The exigency of event, which coincided with World Oceans Day, was highlighted by clusters of trash pooling in the alcove beneath Pigeon rock, and a black plastic bag which, lofted skyward by the sea breeze, momentarily distracted onlookers and fellow environmentalists who watched Haddad’s progress from the corniche.
“It was Michael’s idea to climb the rock, because he wanted to defy his disability,” said Iffat Edris Chatila, president of Operation Big Blue Association, which hosted the event.
MP Ghassan Moukheiber lauded Haddad’s effort, saying the event shed light on two important causes.
“The first is he is exemplifying, symbolically, what he [Haddad] has turned into a motto. ‘Turn your handicap into a strength to overcome all hurdles.’ In Lebanon handicapped people have so many hurdles, legal hurdles, physical,” Moukheiber lamented.
“This [event] draws the attention of all politicians, and municipal and central authorities to care for the rights of the handicapped and to empower handicapped people,” Moukheiber told The Daily Star.
“The second is ecological.

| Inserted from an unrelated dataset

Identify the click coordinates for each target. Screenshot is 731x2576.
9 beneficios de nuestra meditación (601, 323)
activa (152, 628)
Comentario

It’s the day of the sea, and [the event] also draws attention to the plight of the Lebanese shores. They are polluted, and they are attacked with concrete and development,” he said.
Moreover, Haddad’s climb showed the Army’s commitment to environmental causes, said Chatila of Operation Big Blue Association.
While the Army has been partners with Operation Big Blue Association for years, Haddad’s project required particular resolve, she said.
“They [the Army] trained Michael to go up the rock, and they encouraged him. It took a lot of time and a lot of effort,” she said.
“They accepted to take this challenge. Even sponsors didn’t accept because ... In case anything happened, it’s a lot of responsibility.”
To fete the occasion, a military helicopter circled above Pigeon Rock several times in a salute to Haddad, while two motorized paragliders brandished the flags of Lebanon and the Lebanese Armed Forces.
This is not the first time Haddad has pushed his physical abilities to the limit for environmental causes. Last year, he walked 19 kilometers through the Cedar Forest in the north to raise awareness about the need to maintain Lebanese ecosystems.